The RedHawks had few quality scoring chances during that time, despite having four offensive-zone faceoffs. “It sets a good tone for the rest of the year. Last year, we started off pretty well and we started going off track,” Sholl said. “Any time you can close out a third period against a Top 10 team, it’s huge.”
The Falcons held a 12-5 edge in shots during the third period.
“The last seven minutes were good,” Bergeron said. “We could have gone sideways, based on what we went through last year in that same situation.”
HOME ICE: Helped by an enthusiastic crowd of 2,118 in the Ice Arena, the Falcons came out and played a strong first period.
Power-play goals from Kevin Dufour at 1:55 of the first period and Brent Tate at 7:43 of the second period gave BG a 2-0 lead. BG had 16 shots in the first period, to just seven for Miami.
The Falcons held the edge in play by controlling the puck, forechecking effectively and playing the game in the offensive zone.
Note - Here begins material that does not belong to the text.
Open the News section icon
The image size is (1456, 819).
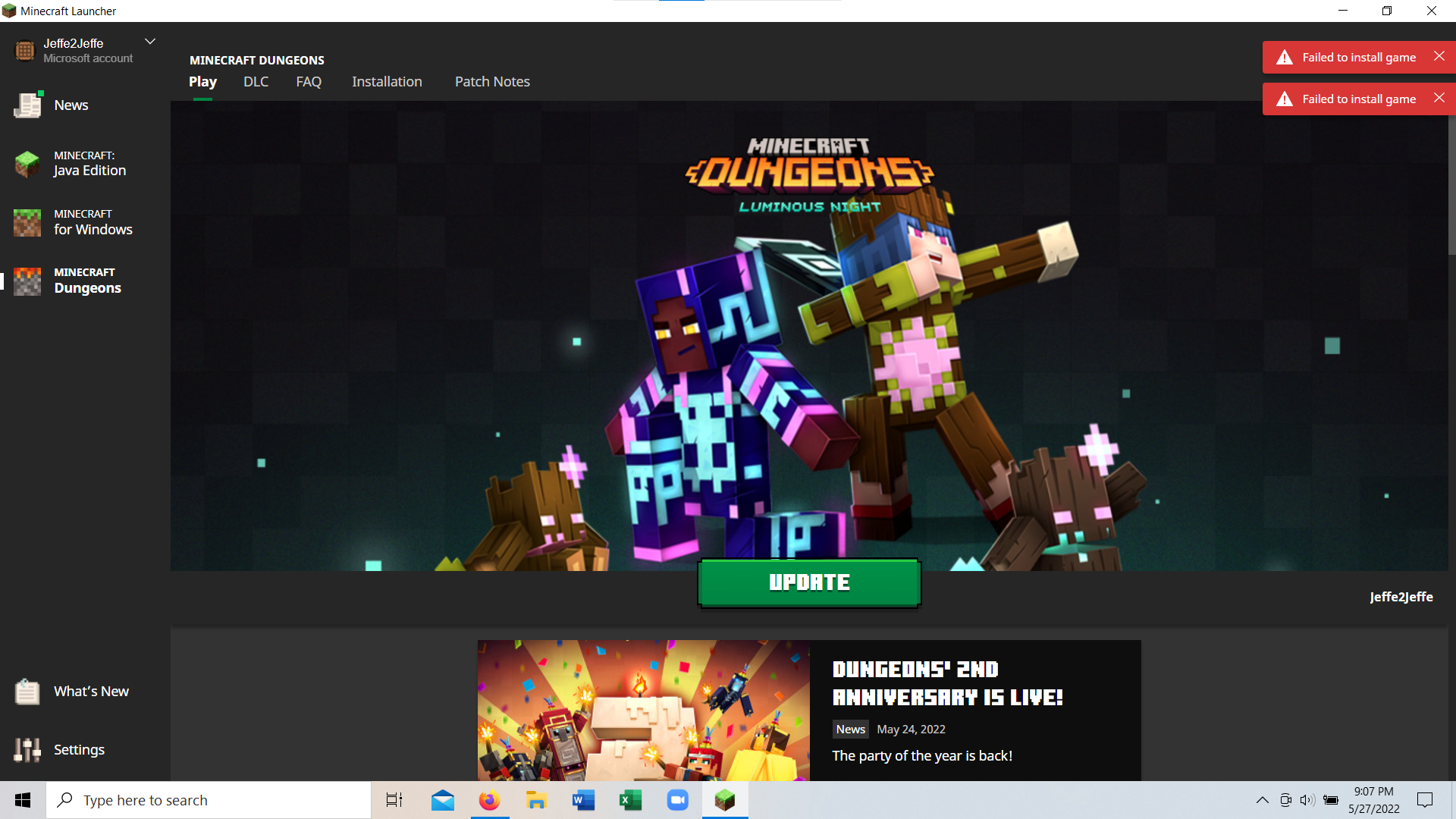pyautogui.click(x=28, y=105)
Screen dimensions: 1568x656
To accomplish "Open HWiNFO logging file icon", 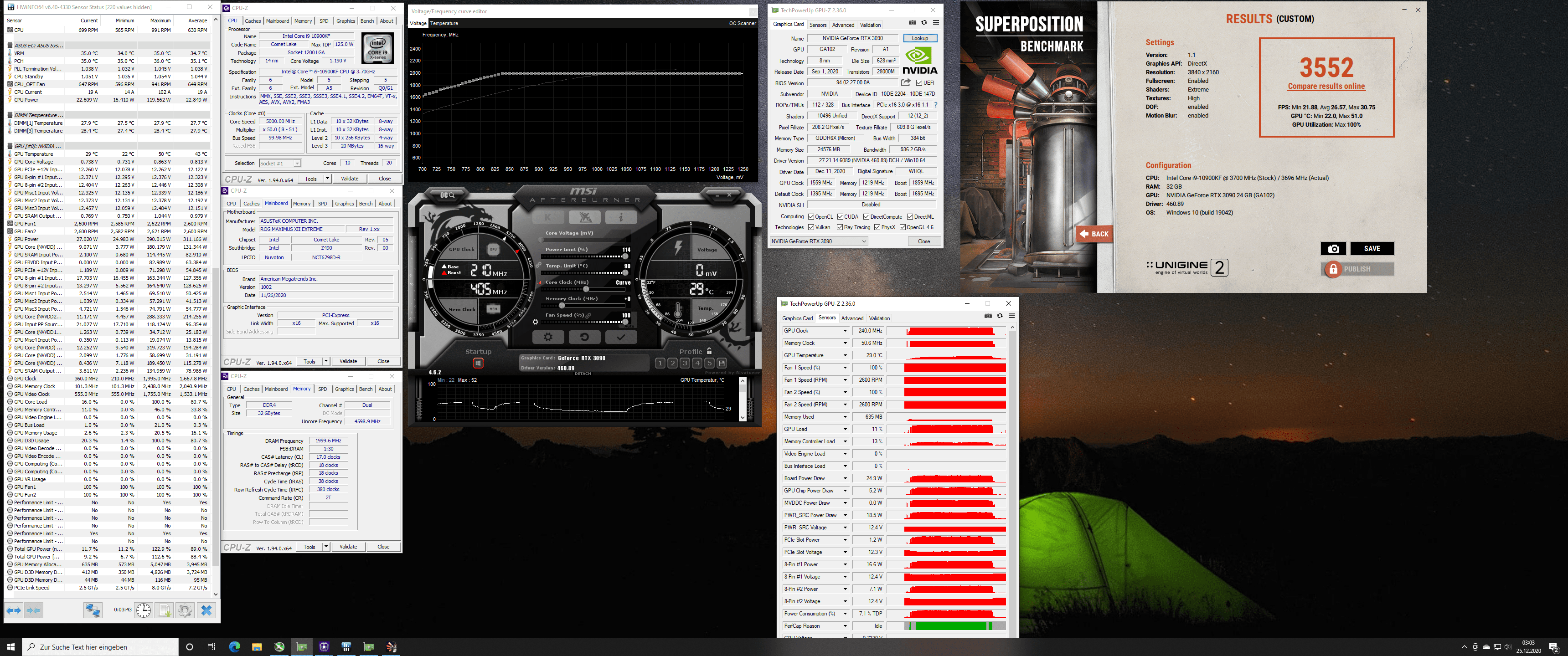I will [165, 610].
But in the second period, the Falcons had too many turnovers and the game quickly became an end-to-end contest.
BG then rebounded to play a good third period. The Falcons also did a good job of winning one-on-one battles in what was a physical game. “We handled that adversity well,” Bergeron said. “You can’t be careless with the puck with those people on the ice. We started to lose our pose a bit and they started to push back harder. We had to get back to playing our game.”
SPECIAL TEAMS: The Falcon power play remained effective going 2 for 6, after going 1 for 5 in the non-counting exhibition against SFU. Tate’s goal came with a 4 on 3 advantage. Both BG power-play units are generating scoring chances.
“We moved the puck pretty well, we won battles and we got pucks to the net,” Dufour said. “We’re going out there with a lot of confidence. We have good chemistry.”
Miami’s power play was 0-of-2. The game had 10 penalties, all minors. Miami had seven penalties.
NOT YET: Valleau, a freshman, thought he had his first career goal, only to lose it thanks it to video replay during the second intermission.
Tate eventually was credited with the goal. Valleau shot from the center point., but the puck went in off Tate. Brandon Hawkins started the play by winning a faceoff in Miami’s defensive zone.
DEPTH: The Falcons rotated four forward lines and six defensemen during most of the game, just as they did against Simon Fraser. And every player is capable of contributing — no longer do the Falcons have to hold their breath when certain forward lines or defense pairs are on the ice.
“Everybody is contributing. We don’t have to rely on one or two players,” Dufour said.
BALANCE: Nine players have scored goals for BG in the exhibition and the Miami game. Dufour is the only player with two. Dan DeSalvo and Adam Berkle — the Falcons’ top two forwards — didn’t have a point against Miami, despite having six shots. Linemate Tate added five shots. The three weren’t on the ice for either Miami goal.
RECRUIT: Ryan Bednard, a goalie for the Johnstown Tomahawks in the North American (Junior) Hockey League, has verbally committed to BG. He’ll join for the Falcons for 2017-18 season and is the second goalie on the roster for that season. The other is freshman Chris Nell. Bednard had a 1.62 goals-against and a .939 save for the Victory Honda U16s last season. The 6-foot-4, 179-pounder will turn 18 in March.
His brother, Shane, had previous committed to the Falcons and will be a freshman forward next season.
Shane Bednard had 19 goals and 32 assists in 60 games at Johnstown last season. He’s playing for Bloomington in the United States (Junior) Hockey League this season.
Bloomington’s head coach is former Falcon head coach Dennis Williams, who also is a former player and assistant coach at BG.
HONORED: Former Falcon defenseman John Mavity, who died of cancer in January, 2013, was one of nine Canadian firefighters honored in Ottawa, Ontario recently. The firefighters were honored for dying in the line of duty or the result of their work in the last year. Mavity was a lieutenant in the Stratford (Ontario) Fire Department.
Mavity played at BG from 1974-78, earning first-team All-Central Collegiate Hockey Association honors in 1976-77. He later became a linesman in the CCHA.